The victory of the March 14 Coalition in the parliamentary elections in Lebanon can only be described as a landslide victory for the concept of coexistence, and most importantly, as a victory for Arab Lebanon. The significance of this victory lies in the fact that it is practically a declaration that the Iranian project in Lebanon and the Arab world has failed.
The elections in Lebanon witnessed the highest level of voter turnout since the end of the Lebanese civil war according to the country’s Interior Minister Ziad Baroud. The elections represent an important issue that cannot be ignored.
When the Lebanese sensed the danger in store for their country they voted to reject the Iranian project. For this reason, the victory of the majority should not be described as a victory of one group over another or of one sect over another because states are not built based on this logic but rather on coexistence and respect for laws and the constitution.

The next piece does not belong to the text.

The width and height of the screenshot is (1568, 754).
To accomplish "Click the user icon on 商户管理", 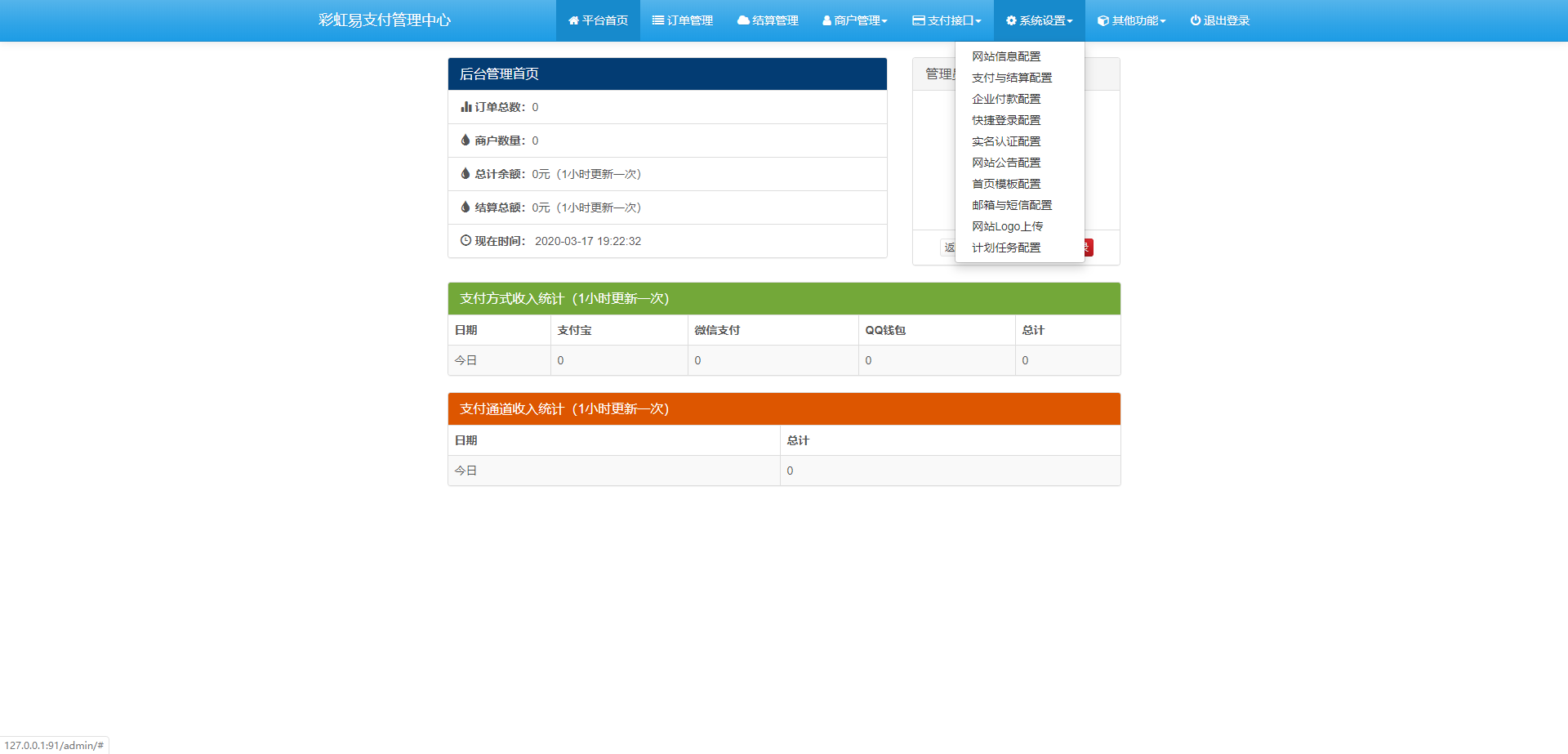I will [825, 20].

Therefore, the victory of the majority – the overwhelming victory that is – came to protect Lebanon from the Iranian project that was being plotted to take the country hostage and transform it into a war zone and a military wing for Tehran. This would mean isolating Lebanon from the international community and most importantly, shifting it away from its Arab surroundings. Unfortunately, some Arabs are more Iranian than the Iranians themselves and whoever is observing the Iranian elections and listening to what is being said will understand the danger of allying with the Iranian model or placing our security or our issues in its hands.
The matter is not about sectarianism; on the contrary, it is about wanting a good life, stability and to be part of the international community. For that reason, those who dispute this matter must listen closely to what is being said in the Iranian presidential elections.
Iranian President Mahmoud Ahmedinejad’s opponents do not agree on anything as much as the international isolation from which their country has suffered, whether on the international or regional levels, not to mention the stirring up of sectarian conflict. If the Iranians themselves are complaining about their political and economic isolation and have realized that their country can no longer continue on the difficult path that it is pursuing both on the Arab and international levels then why do the Lebanese want to hand themselves over to Tehran?
Iranian presidential candidate Mehdi Karroubi told Asharq Al-Awsat, “Over the course of three years, the Security Council issued four resolutions against Iran,” adding that “the effects and repercussions on the political and economic levels in the country are now tangible.” This is only natural as these resolutions closed the door to foreign investment in Iran and has damaged the country’s global reputation. What’s more, the tables have truly turned; Tehran is facing violent acts in the city of Zahedan and who knows where this will end. As we said before, Lebanon achieved an important victory when it said “no” to the Iranian project and the same thing could happen if fair elections take place in Iraq where we might witness Baghdad also voting against subordination to Iran.
It is true that there is a long way to go for the Lebanese, but the most important thing is that they have protected their country from the Iranian project and this is what the history of Lebanon – a country that we love – will remember well.